I strive to keep the work as simple as possible and as detailed as necessary to achieve the rider’s goal of competitive success or personal enrichment. If you can learn to feel your own feet in the ground you can learn to feel his and he will follow you. So after a lifetime spent with horses, the last 25 yrs of dressage study, it has occured to me that dressage is really very simple. Not easy but simple.

Horses and students are individuals and certain matches of temperament and physical attributes make the journey together a bit faster but it is my life work to make the journey rewarding for both.
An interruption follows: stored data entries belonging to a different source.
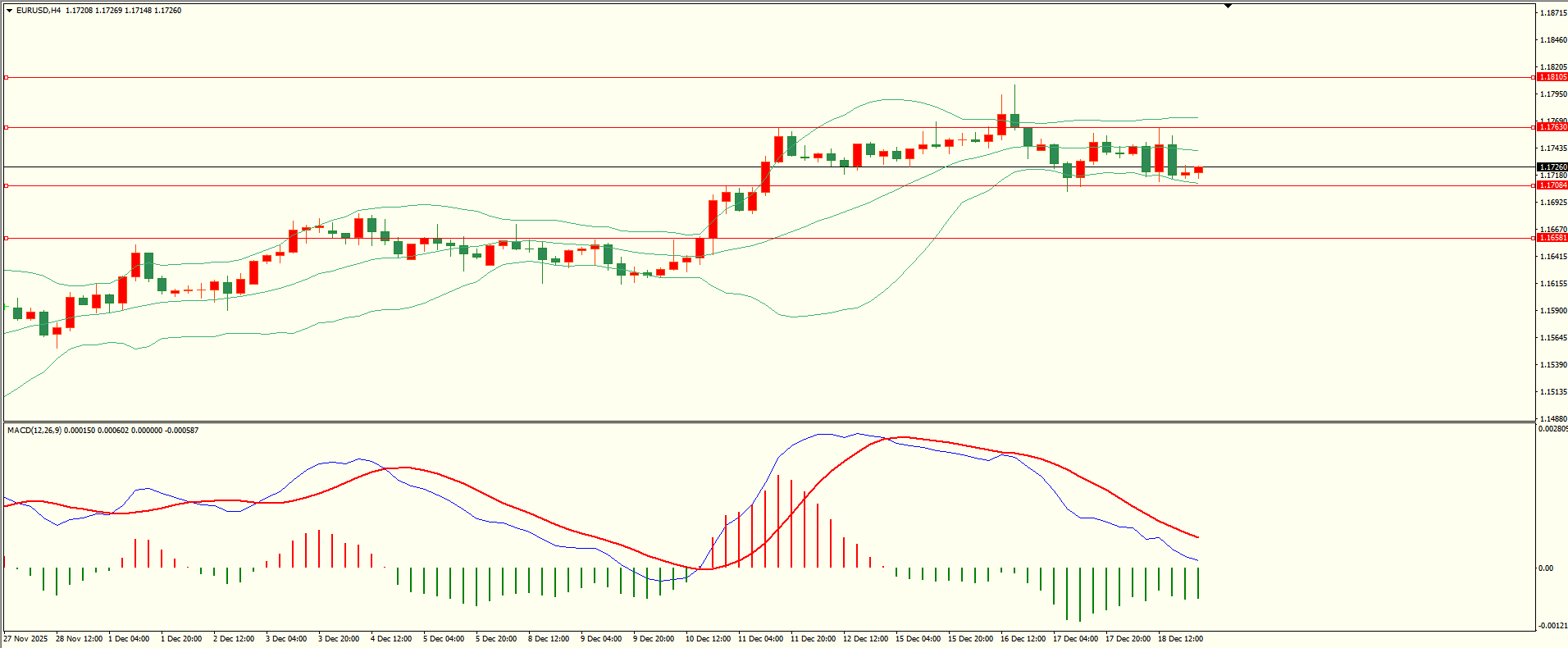Click the black 1.17260 current price label

(1552, 167)
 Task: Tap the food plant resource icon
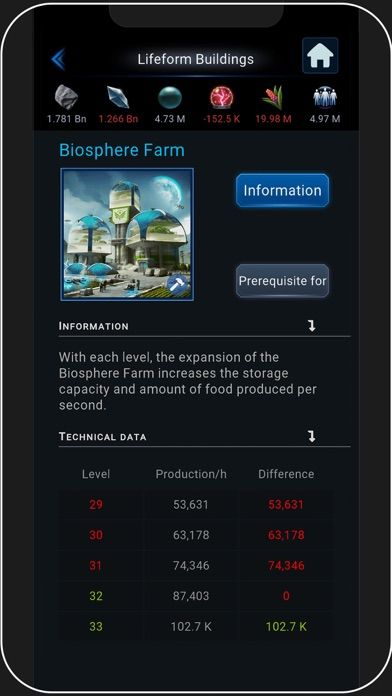coord(273,97)
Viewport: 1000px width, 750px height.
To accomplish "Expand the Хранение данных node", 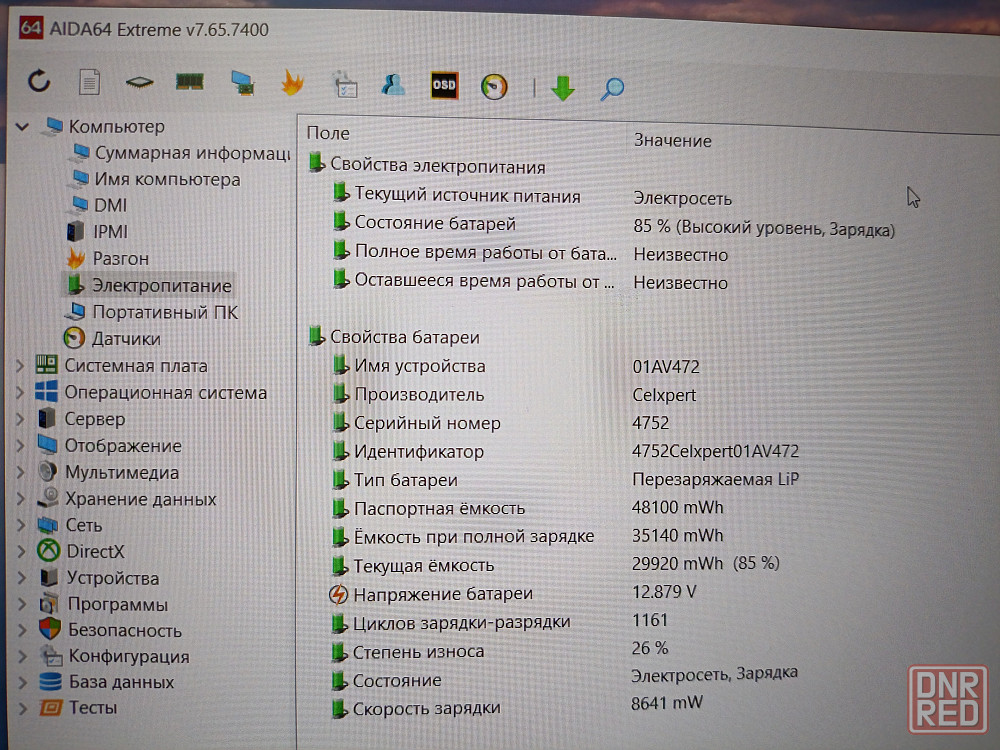I will tap(20, 499).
I ride all of my “program students” horses regularly to check my eye with the "feel" of the horse. Custom training programs or school horse lessons available.
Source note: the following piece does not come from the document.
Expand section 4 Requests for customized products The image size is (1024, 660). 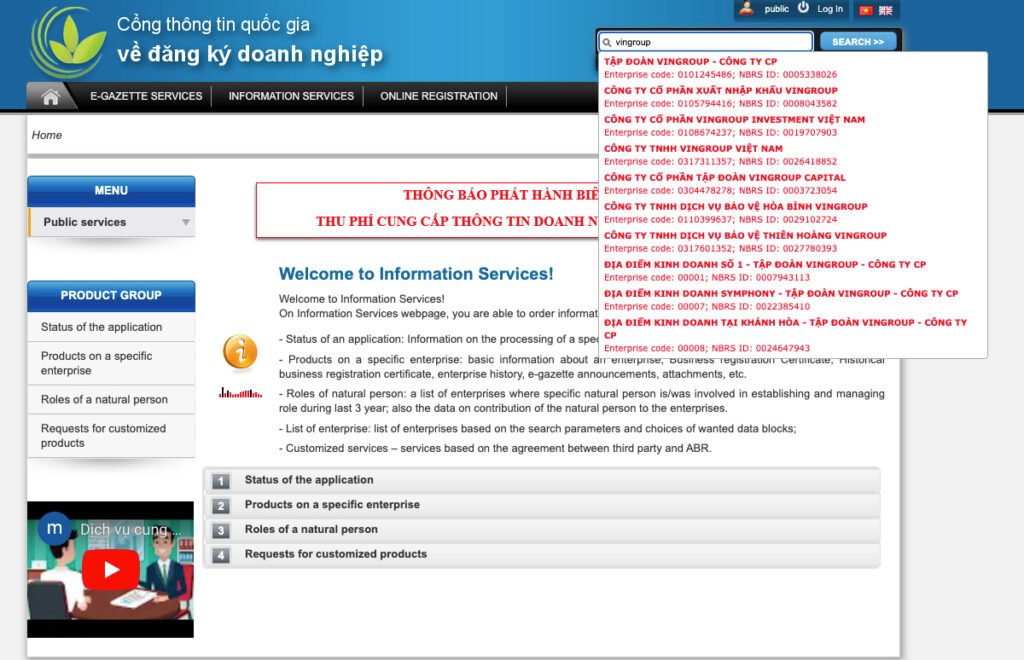pyautogui.click(x=335, y=554)
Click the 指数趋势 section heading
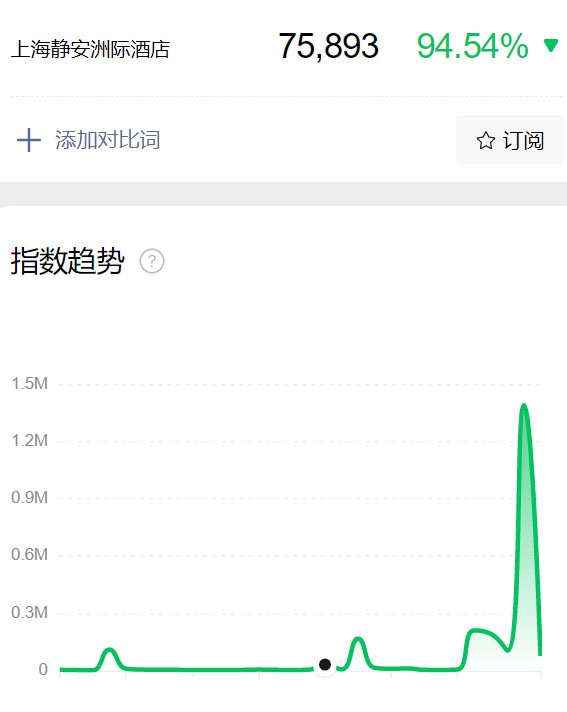This screenshot has height=712, width=567. (67, 261)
My primary current influences: I have been a student of the Alexander Method since 2008 I was first introduced to Alexander's work by Mary Wanless who has been a major influence in my career as a teacher.


Friday, June 19, 2015

The riders leg

Warning! I have thought a lot about this topic so this is a long post about the ideal riding leg. First I had to find the ideal, then how the heck to achieve it. I have found the answer and it is fairly simple but obviously it is not easy. My Alexander teacher, Robyn Avalon has taught me that falling through myself to the ground allows gravity to bounce me back up, if my alignment and relaxation allows it. Robyn is brilliant at finding ease in movement regardless of what the movement is. So when she was without a solution to the conundrum presented by the necessary width of the riders feet, I started looking for the answer. Many years later, after a total realignment of my body, I believe that I have found the answer. A human is designed to balance over their feet through correct vertical stacking allowing the body to fall "though" supple ankles. to acheive this one needs a "neutral spine" to be falling into a "level pelvis", then falling through the legs and into the ankles. The challenge in maintaining this "throughness" when riding a horse is that the feet are too far apart (horse in between) to allow an optimal "fall" through the legs and ankles. To find that "fall" into a springy elastic ankle which allows the heel to fall (or "heels down"). The goal then isn't "heels crammed down", any more than the horses neck can be forced down to acheive the soft "falling down neck" that is the holy grail of dressage. Both must find vertical/horizontal alignment and both lateral and vertical elasticity/suppleness. It is this elasticicity of the entire spine that allows a very subtle weight shift from foot to foot. Just as the horse must shift his weight from foot to foot. This is the how the rider can "sit still" and still be at ease with gravity when their legs are too far apart. fortunately the horses back "rolls" with each stride and if we are laterally supple we can simply follow and fall through our seats and into our feet resulting in the perfectly elastic sinking heel. Stephan is usually a good model for this. The lateral suppleness must go all the way though the riders head for maximum ease. Sarah Baily, longtime student of mine describes the sense of having a bubble fountain for a spine and that there are little hands patting it very slightly back and forth causing a sense of a vertical and lateral shimmering allowing her to have a lovely sinking heel.